See her previous posts:
May 21, 2018: First day in Mondragon, Spain
May 22, 2018: What does Wakanda have to do with Mondragon?
May 23, 2018: A cooperatively owned university
May 25, 2018: Inside Mondragon's labor-management relations
May 29, 2018: #metoo #yotambien #niere
The final day of the Mondragon Seminar and Tour, we toured the city with a historian and visited the Business and Administration School of Mondragon University in Onati. We earned certificates for completing the course! I have learned as much from the others attending the Seminar — who range from the executive director of the Canadian Worker Co-operative Federation to the director emeritus of Pathways to Peace, an international peacebuilding and educational center, to two educators from Living Web Farms, a non-profit organic farm in North Carolina — as I have from the workshops, and we covered an amazing amount of material in one week.
Because innovation is so critical to the Mondragon Company, I am going to write about it today, even though it is not within my field of expertise. I know entrepreneurship is a subject of interest to many in the Louisville community, including those of us at the law school.
The Mondragon Company’s structure as an integrated network of co-ops enables it to contribute significant resources to innovation and development. One of the first entities formed was Laboral Kutxa, the cooperative bank that has provided a source of funding for many of the co-ops created later. Today, Laboral Kutxa has a foundation, Gaztempresa, that helps hundreds of people start small businesses each year, assisting with developing a solid business plan, obtaining financing and implementing the business successfully over the first year or two. Within each co-op, many have R&D departments. Then each profitable co-op provides 10 percent of its gross profits to Mondragon Investment Fund, which is an entity that provides guarantees to encourage the co-ops to make loans to entrepreneurs or new business ventures within the co-ops. Each co-op also gives 2 percent of gross profits to education and research non-profits. Mondragon University offers a LEINN degree, which is the first degree in Europe for Leadership and Entrepreneurial Innovation.
Our most intensive exposure to this culture of innovation was our visit to Saiolan, which is a public-private partnership between the Mondragon Company and the Basque government. It is one of four business innovation centers in the Basque Country; the other three are public entities. The Center helps co-ops that are diversifying bring new products to the market. It also identifies companies outside of Europe with patents on innovative products and assists co-ops to partner with those companies to manufacture and market the product in Spain and Europe. The Center promotes awareness of and training in entrepreneurship and provides project tutoring, feasibility studies and other services for companies. The Center includes a prototype lab. It fosters regional cooperation and helps companies that are competitors work as cooperators to develop new business initiatives.

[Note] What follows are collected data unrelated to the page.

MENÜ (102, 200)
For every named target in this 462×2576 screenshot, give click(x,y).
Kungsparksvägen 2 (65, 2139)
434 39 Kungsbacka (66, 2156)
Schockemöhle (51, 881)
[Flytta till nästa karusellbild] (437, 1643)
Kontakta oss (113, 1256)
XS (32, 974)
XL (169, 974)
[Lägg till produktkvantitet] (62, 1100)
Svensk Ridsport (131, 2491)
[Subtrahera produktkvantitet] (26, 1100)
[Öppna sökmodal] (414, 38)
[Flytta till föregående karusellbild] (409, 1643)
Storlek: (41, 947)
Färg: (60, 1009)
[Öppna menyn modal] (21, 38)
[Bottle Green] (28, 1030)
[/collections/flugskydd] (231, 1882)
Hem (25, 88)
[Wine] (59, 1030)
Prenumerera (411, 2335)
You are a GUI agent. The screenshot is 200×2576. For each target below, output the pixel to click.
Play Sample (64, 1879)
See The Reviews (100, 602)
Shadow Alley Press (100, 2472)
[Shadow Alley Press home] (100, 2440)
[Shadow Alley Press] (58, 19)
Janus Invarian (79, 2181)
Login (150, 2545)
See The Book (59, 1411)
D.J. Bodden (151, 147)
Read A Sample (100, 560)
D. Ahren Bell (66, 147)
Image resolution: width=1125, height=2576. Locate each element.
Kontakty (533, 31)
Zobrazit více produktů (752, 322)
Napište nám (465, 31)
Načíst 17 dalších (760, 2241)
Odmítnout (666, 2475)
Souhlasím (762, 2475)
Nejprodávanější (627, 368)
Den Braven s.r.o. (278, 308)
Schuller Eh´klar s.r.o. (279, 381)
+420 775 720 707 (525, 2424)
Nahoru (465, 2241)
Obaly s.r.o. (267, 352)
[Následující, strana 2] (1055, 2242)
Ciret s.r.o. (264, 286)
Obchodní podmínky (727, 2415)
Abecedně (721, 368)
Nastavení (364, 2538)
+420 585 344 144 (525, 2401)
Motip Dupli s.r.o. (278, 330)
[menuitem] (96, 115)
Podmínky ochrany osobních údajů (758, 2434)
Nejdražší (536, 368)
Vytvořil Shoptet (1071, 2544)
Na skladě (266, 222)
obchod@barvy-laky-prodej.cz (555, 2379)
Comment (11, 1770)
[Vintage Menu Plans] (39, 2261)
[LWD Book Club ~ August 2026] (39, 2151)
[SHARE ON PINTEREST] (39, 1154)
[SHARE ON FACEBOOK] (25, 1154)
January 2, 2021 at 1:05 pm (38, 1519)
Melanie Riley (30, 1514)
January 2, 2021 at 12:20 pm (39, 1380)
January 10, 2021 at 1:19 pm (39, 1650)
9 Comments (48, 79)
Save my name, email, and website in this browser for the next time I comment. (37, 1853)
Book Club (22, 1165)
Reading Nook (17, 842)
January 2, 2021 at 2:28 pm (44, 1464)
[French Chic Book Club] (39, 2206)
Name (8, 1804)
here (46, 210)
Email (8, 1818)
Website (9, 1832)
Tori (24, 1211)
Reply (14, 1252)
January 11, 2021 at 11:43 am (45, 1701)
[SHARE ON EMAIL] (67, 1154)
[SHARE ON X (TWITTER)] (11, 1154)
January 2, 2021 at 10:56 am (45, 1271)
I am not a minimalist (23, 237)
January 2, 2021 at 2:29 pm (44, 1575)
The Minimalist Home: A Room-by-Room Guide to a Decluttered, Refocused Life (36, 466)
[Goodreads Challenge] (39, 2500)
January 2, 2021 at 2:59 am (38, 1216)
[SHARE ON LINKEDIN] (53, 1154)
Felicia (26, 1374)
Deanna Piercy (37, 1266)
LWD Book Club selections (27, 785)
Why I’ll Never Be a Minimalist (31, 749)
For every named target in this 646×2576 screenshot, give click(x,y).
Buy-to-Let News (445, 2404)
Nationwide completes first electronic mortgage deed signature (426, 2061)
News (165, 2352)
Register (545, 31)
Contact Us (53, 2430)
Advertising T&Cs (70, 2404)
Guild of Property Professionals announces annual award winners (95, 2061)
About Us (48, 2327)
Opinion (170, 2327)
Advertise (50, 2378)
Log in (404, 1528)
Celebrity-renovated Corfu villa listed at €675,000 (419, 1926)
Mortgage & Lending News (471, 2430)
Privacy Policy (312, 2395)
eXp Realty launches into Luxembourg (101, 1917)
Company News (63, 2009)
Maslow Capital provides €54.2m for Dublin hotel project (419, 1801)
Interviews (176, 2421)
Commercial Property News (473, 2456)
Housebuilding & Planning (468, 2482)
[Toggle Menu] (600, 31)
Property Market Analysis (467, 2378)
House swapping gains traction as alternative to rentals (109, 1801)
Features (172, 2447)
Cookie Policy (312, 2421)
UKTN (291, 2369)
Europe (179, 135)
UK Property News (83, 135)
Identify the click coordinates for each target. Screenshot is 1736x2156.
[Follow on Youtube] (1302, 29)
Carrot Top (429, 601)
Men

The Basque region has the highest percent of R&D of any region in Spain and the lowest economic inequality. As you can see from the photos, hard work and innovation are basic precepts of the Mondragon co-ops and the Basque government.
Father Arizmendiarrieta answers the question of what innovation has to do with worker-owned cooperatives by noting the two are inseparable. “A cooperativist is a worker but also an entrepreneur.”